---- GIVEN RECORDS

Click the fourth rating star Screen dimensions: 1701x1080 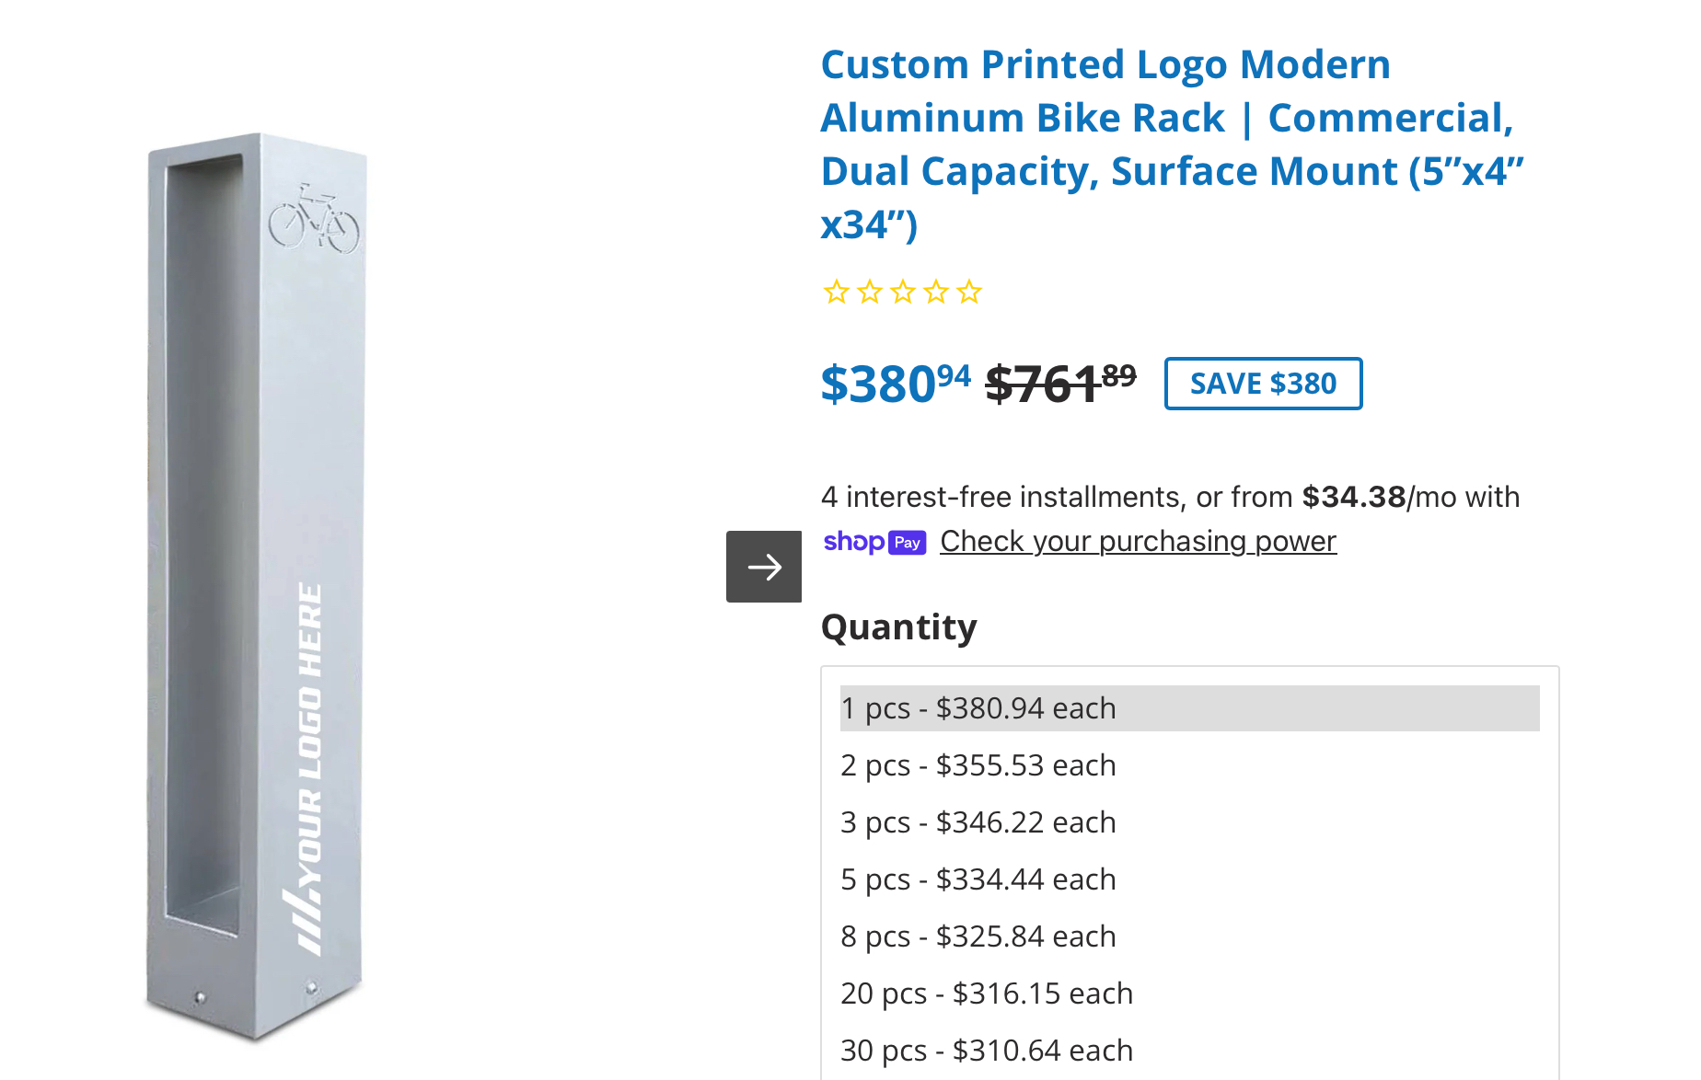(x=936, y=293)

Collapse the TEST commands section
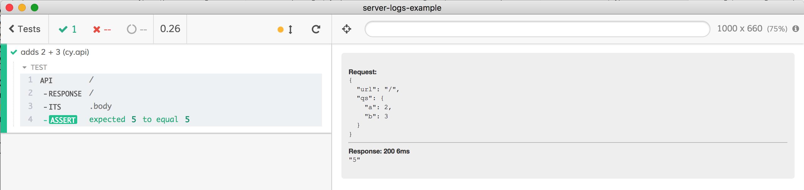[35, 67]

--------
---- GIVEN RECORDS

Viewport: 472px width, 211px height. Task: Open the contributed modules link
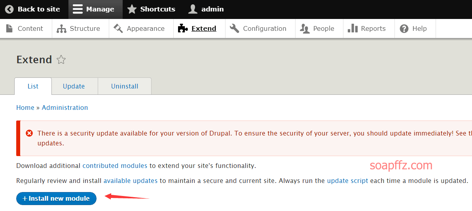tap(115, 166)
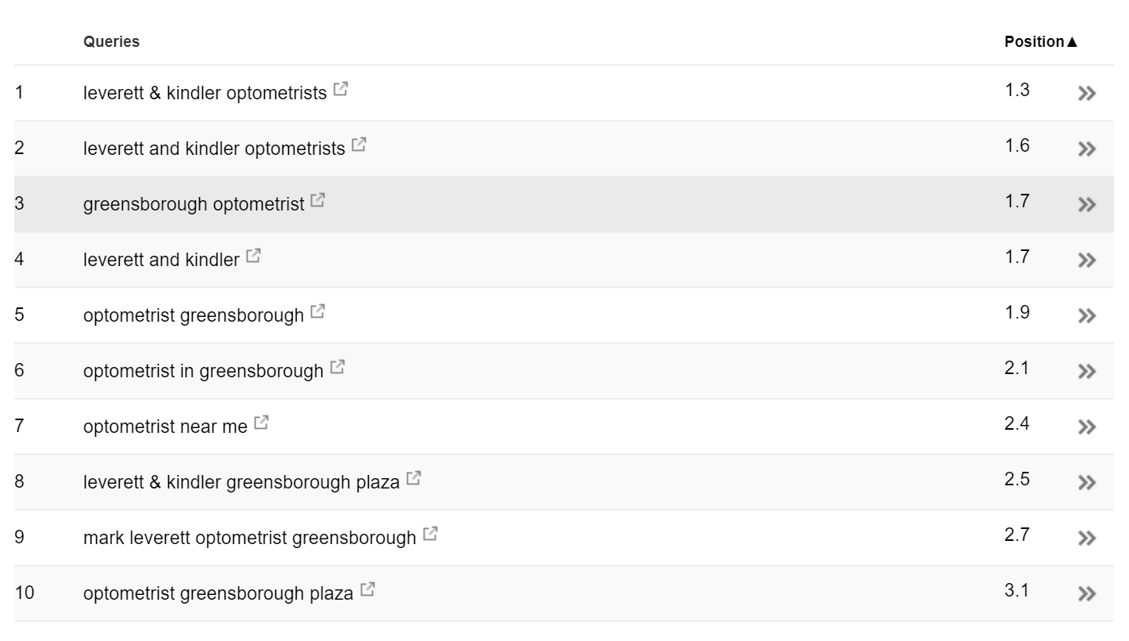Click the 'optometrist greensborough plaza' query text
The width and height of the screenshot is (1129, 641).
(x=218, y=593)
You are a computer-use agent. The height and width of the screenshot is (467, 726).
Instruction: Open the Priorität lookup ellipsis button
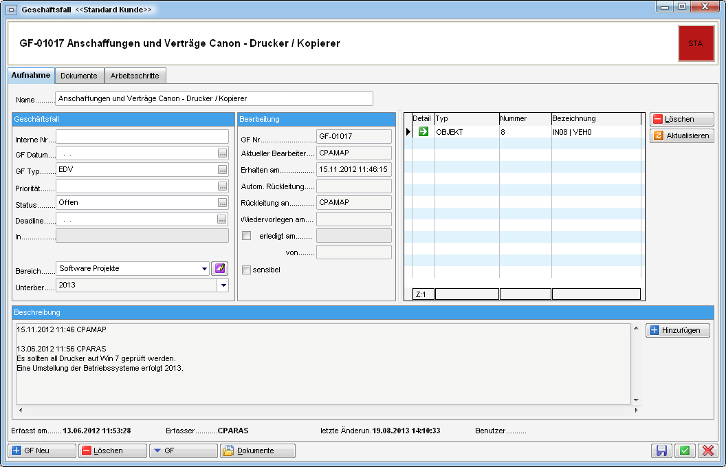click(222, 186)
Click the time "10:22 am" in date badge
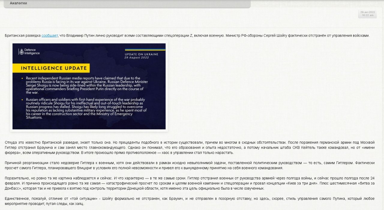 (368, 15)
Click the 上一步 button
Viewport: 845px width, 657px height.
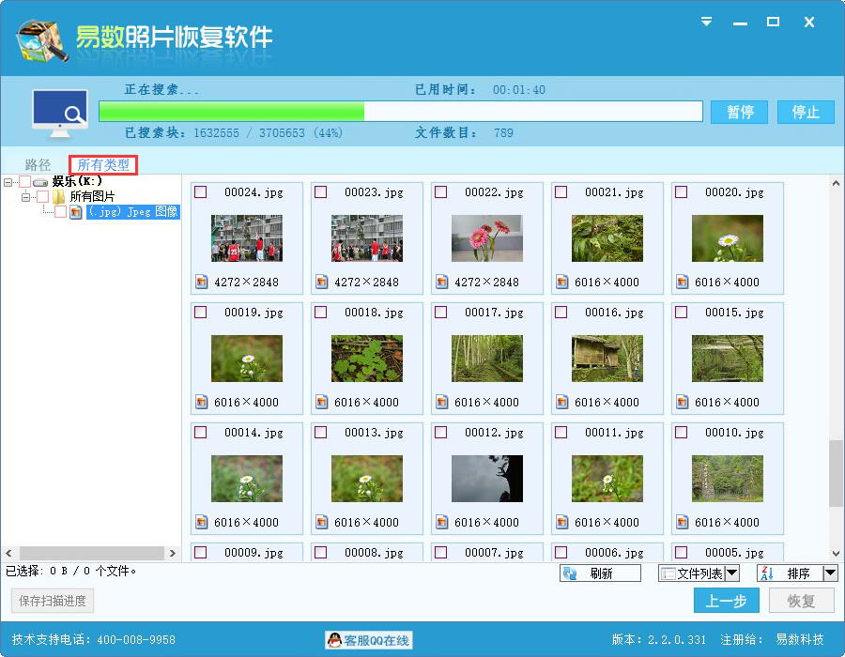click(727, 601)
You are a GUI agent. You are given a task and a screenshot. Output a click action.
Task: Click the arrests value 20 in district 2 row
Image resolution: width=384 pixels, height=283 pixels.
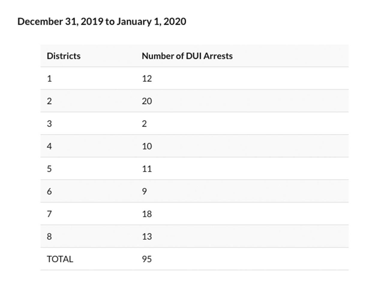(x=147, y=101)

--------
---- GIVEN RECORDS

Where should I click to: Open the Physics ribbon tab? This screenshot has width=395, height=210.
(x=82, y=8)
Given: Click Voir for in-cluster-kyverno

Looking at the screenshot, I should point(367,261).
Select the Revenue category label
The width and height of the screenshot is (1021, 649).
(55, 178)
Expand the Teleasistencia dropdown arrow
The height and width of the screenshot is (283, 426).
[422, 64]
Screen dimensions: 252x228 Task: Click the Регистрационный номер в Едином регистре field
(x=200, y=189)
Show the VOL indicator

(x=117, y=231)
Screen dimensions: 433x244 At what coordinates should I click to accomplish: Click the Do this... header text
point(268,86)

--------

WHAT THE EXERCISE ASKS: Lines in the listing above that contain the word "agent" must be copied; leave out the rest.

EXPECTED OUTPUT:
You are a computer-use agent. The height and width of the screenshot is (467, 726).
You are a GUI agent. You are given a task and a screenshot. Output a click action.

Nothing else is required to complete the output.